Facebook is once again reminding me that today it is a friend’s birthday. I’m told by the machine, “Send Him Good Thoughts”. Recently, a community member went through a difficult brain surgery. On the day of the operation, people sent “good thoughts” to the family and doctors via social media. What does it mean to send someone good thoughts? I’m a spiritual person, called and even paid to lead a religious community. I have a graduate degree in theology from a well-known university. I’ve studied religion with people from all over the world. I’ve prayed on holy mountains and in sacred valleys. I’m telling you: I have no idea what it means to send someone good thoughts. It’s a meaningless phrase of vapid nonsense which accomplishes nothing whatsoever.
Let’s break this down. The sender sends good thoughts. Don’t put yourself out, sender of benign greetings! It’s nice of you to remember my birthday with your thoughts. I appreciate your thinking. I didn’t want a card or a phone call. Thoughts, good ones, sent throughout the vast soulless medium of the internet will suffice. Yes, good thoughts, that’s what I wanted in this age dripping with hate, negativity, and rage. My day is infinitely better because you thought toward me.
Do you remember when you were a kid and your mom and dad’s birthday rolled around? You might ask, “Mom, what do you want for your birthday?” She might pause for a second and say something like this, “I don’t really want anything at all. You know the best gift you could give me would be for you to go and clean your room or do the dishes after supper tonight.” That’s not what you wanted to hear. Because in your mind, you know best, you know that Mom doesn’t really want what she’s just said. She wants something spectacular. So what do you do? You go outside. Maybe you learn a new trick on your bike. You practice all afternoon jumping off the end of the driveway and landing in the grass. This trick was for her! Or you go back to the kitchen table with crayons and draw a picture which you believe shows how much you love her. In the end, you do some really cool things, but they are the things you wanted to give her and they bear no resemblance to what she really wanted.

──────────

What to work on: Copy the essay on sending good thoughts from "Facebook is once" up to and including "accomplishes nothing whatsoever.", swapping "theology" for "divinity". The entries have nothing to do with this.

──────────

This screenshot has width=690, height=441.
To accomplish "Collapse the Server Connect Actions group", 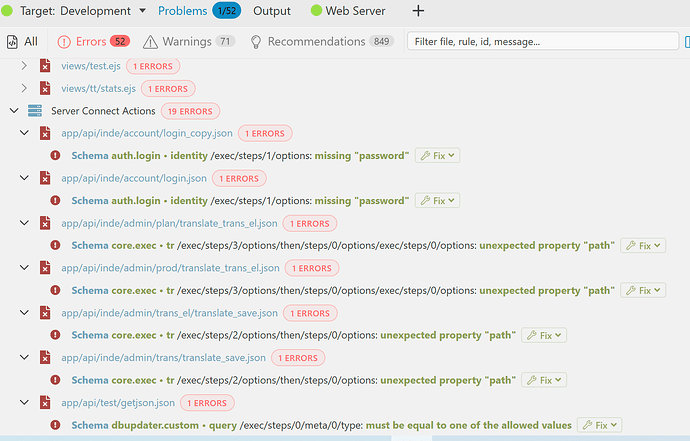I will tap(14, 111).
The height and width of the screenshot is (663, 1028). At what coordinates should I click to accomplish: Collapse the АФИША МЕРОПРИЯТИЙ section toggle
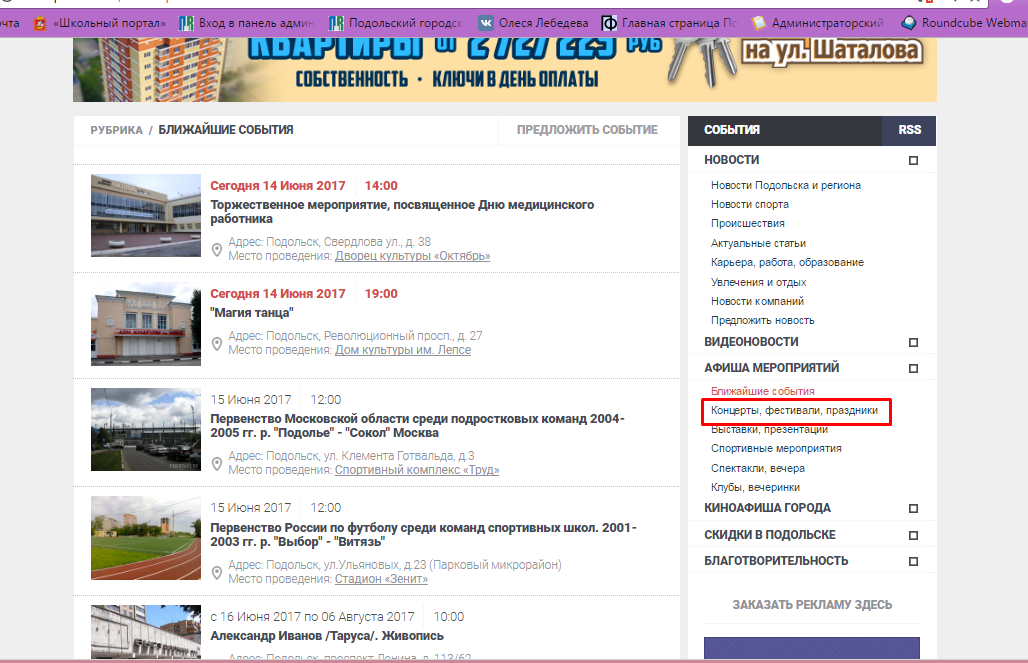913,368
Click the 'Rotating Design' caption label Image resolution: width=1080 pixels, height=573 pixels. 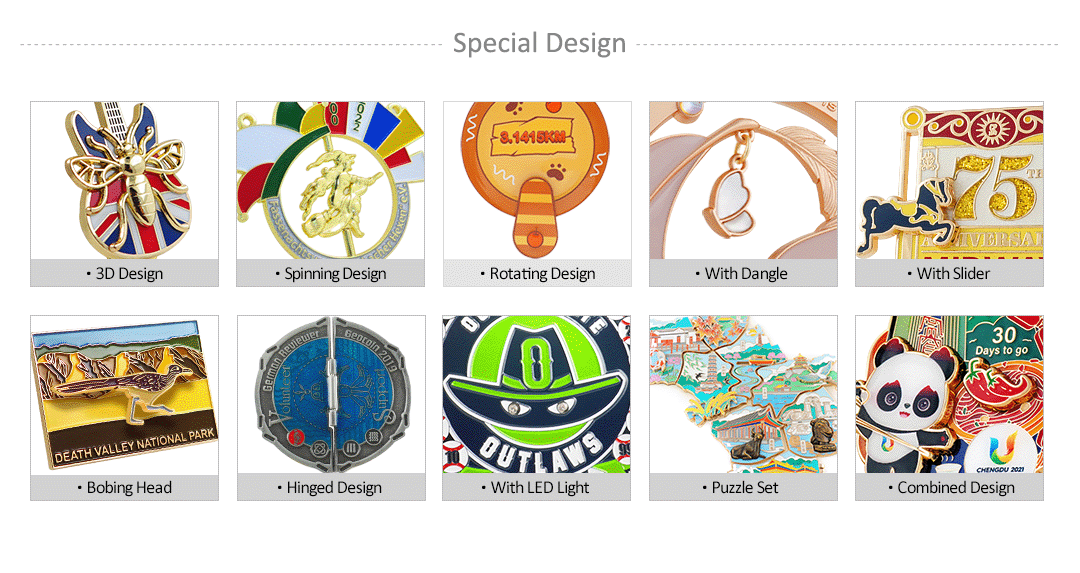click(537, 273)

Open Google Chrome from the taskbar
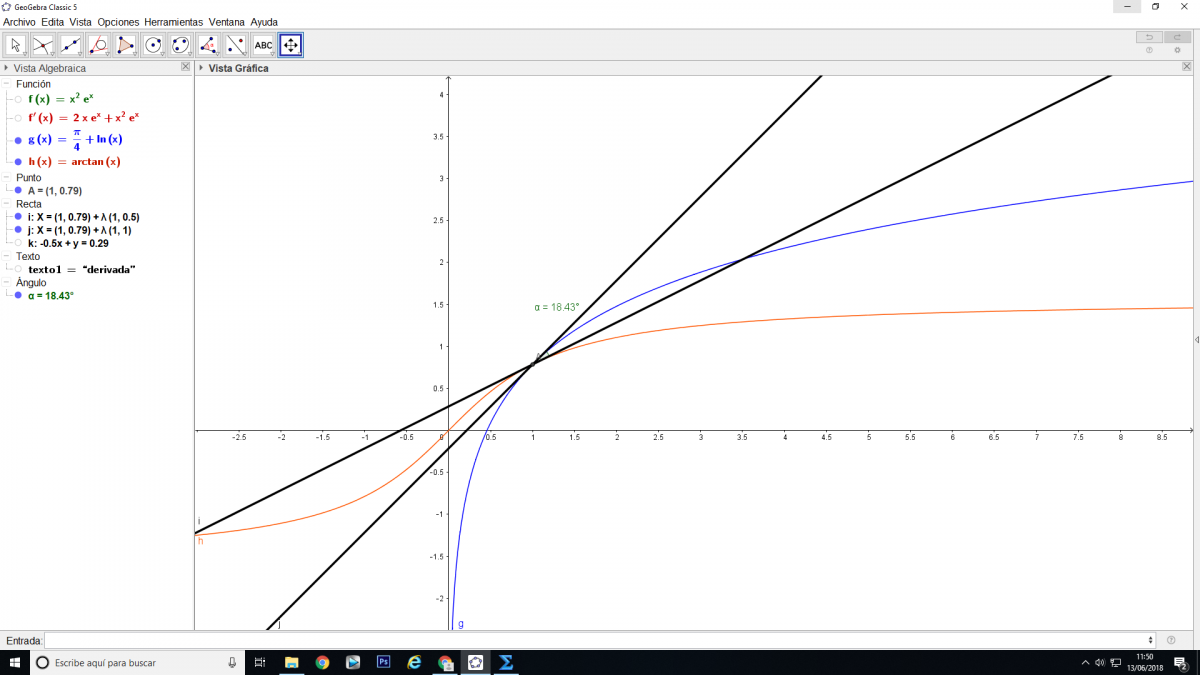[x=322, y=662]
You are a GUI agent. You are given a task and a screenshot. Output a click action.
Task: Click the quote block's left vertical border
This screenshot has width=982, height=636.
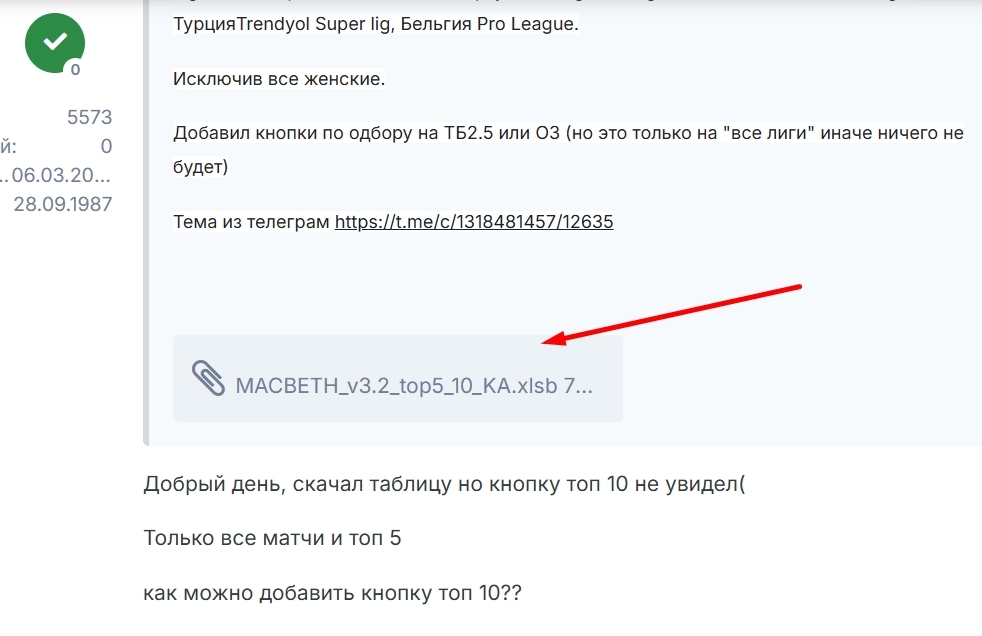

──────────

Task result:
Facebook is once again reminding me that today it is a friend’s birthday. I’m told by the machine, “Send Him Good Thoughts”. Recently, a community member went through a difficult brain surgery. On the day of the operation, people sent “good thoughts” to the family and doctors via social media. What does it mean to send someone good thoughts? I’m a spiritual person, called and even paid to lead a religious community. I have a graduate degree in divinity from a well-known university. I’ve studied religion with people from all over the world. I’ve prayed on holy mountains and in sacred valleys. I’m telling you: I have no idea what it means to send someone good thoughts. It’s a meaningless phrase of vapid nonsense which accomplishes nothing whatsoever.